Les véhicules seront uniquement tolérés au parking C du Heysel, sur le site de Brussels Expo. Le « convoi de la liberté » a en effet annoncé son intention de manifester dans le centre de Bruxelles lundi. Aucune demande d’autorisation n’a été formellement introduite auprès des autorités locales. Le convoi n’a en conséquence pas été autorisé. Le ministre-président de la Région de Bruxelles-Capitale Rudi Vervoort et le bourgmestre de Bruxelles Philippe Close ont de plus émis une interdiction de manifester avec des véhicules motorisés.

La police fédérale surveillera la circulation en direction de Bruxelles.
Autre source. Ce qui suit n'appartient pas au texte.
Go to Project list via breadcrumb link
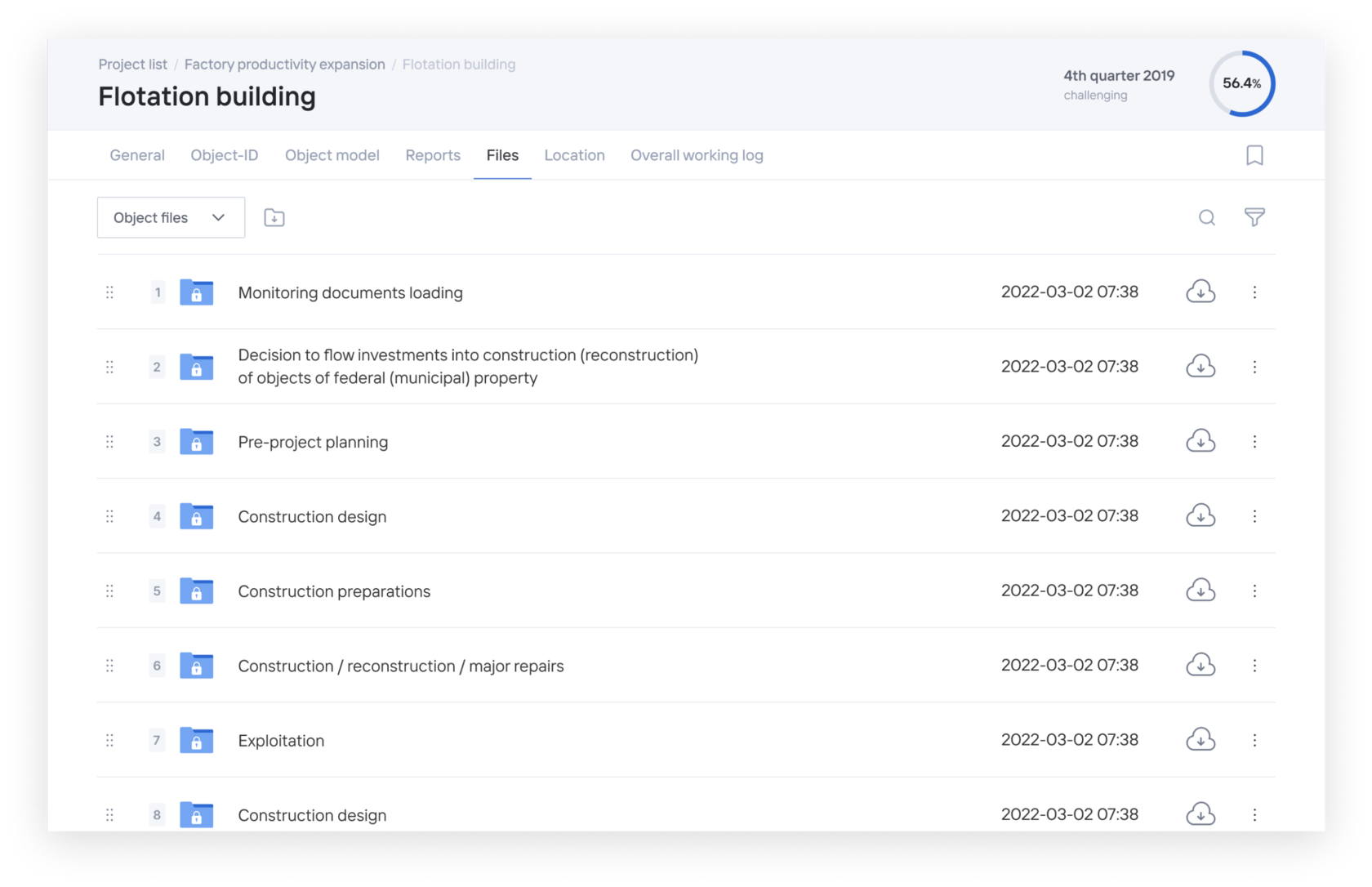Image resolution: width=1372 pixels, height=887 pixels. pyautogui.click(x=132, y=64)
Dans un premier temps, elle prendra contact avec les conducteurs pour leur expliquer, au moyen d’un flyer, ce qui est ou non autorisé. Ils pourront éventuellement être escortés par les services de police.

Ce n’est que dans un deuxième temps que la police considère la possibilité d’intervenir de manière plus répressive, entre autres au moyen de contrôles. Cela sera par exemple mis en oeuvre si des groupes d’automobilistes organisent des blocages sur l’autoroute ou se dirigent vers le centre.
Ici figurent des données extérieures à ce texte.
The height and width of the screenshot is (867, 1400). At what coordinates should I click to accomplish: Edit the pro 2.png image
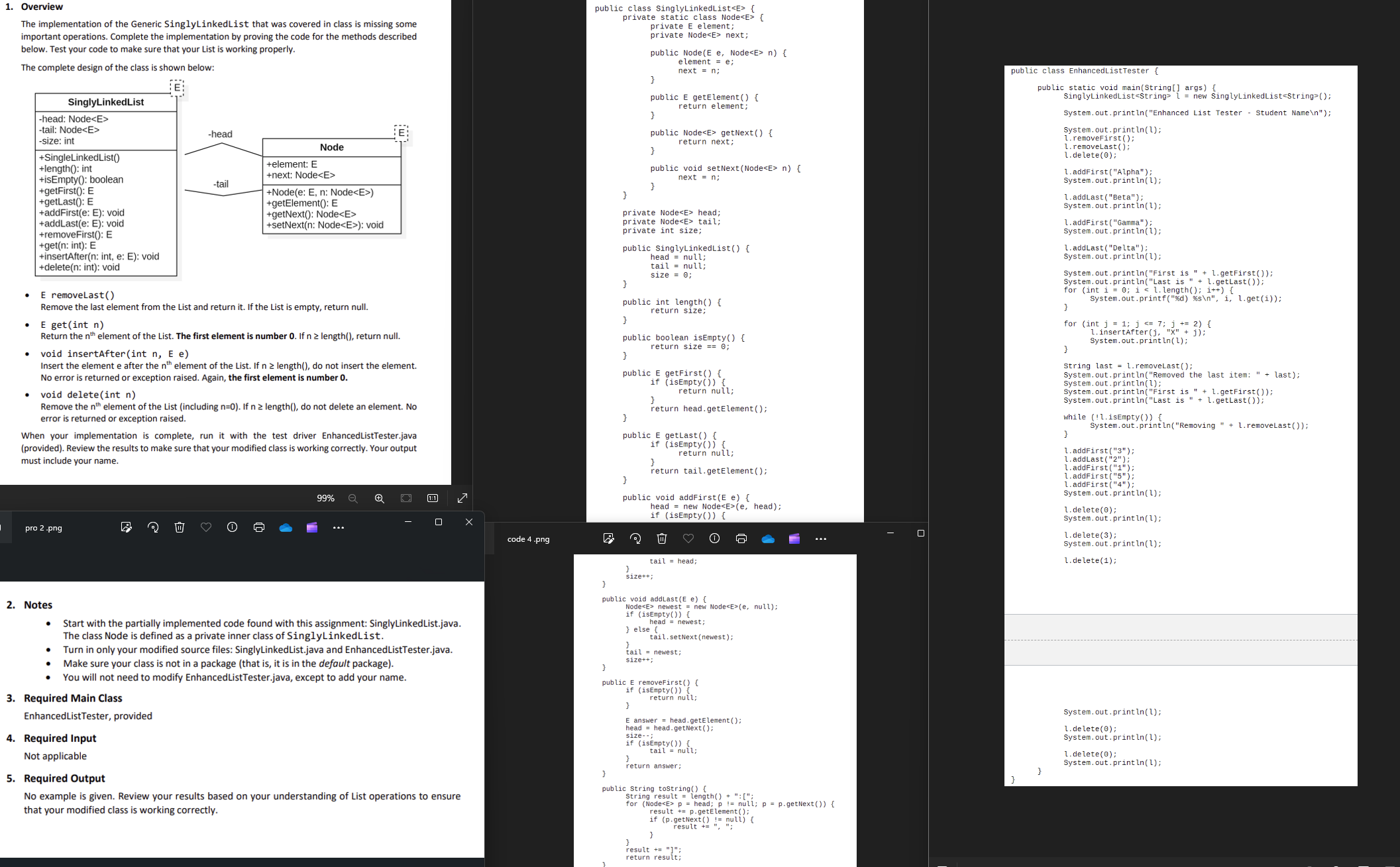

Les polices travaillent en collaboration avec les parquets. Des accords ont été conclus concernant le suivi et la poursuite des infractions de droit commun qui pourraient être commises. Les éventuels auteurs d’infractions pourront être convoqués immédiatement et, dans le cas d’infractions les plus graves, déférés devant le juge d’instruction, qui peut décider de délivrer des mandats d’arrêt.

Outre le possible remorquage de véhicules, l’entrave malveillante à la circulation est passible de peines de prison pouvant aller jusqu’à 10 ans, voire plus si les actes entraînent une incapacité de travail.Les actes de rébellion contre la police sont passibles d’une peine d’emprisonnement de 6 mois maximum, qui peut aller jusqu’à 10 ans en cas de circonstances aggravantes. Frapper un policier augmente la peine maximale à un an d’emprisonnement, qui est assortie d’une amende de 2.400 euros. La peine d’emprisonnement peut atteindre 15 ans en cas de circonstances aggravantes, telles que la préméditation.

La police conseille aux personnes qui le peuvent d’éviter de se rendre lundi dans la capitale et sur le ring de Bruxelles. Elle recommande de privilégier les transports en commun.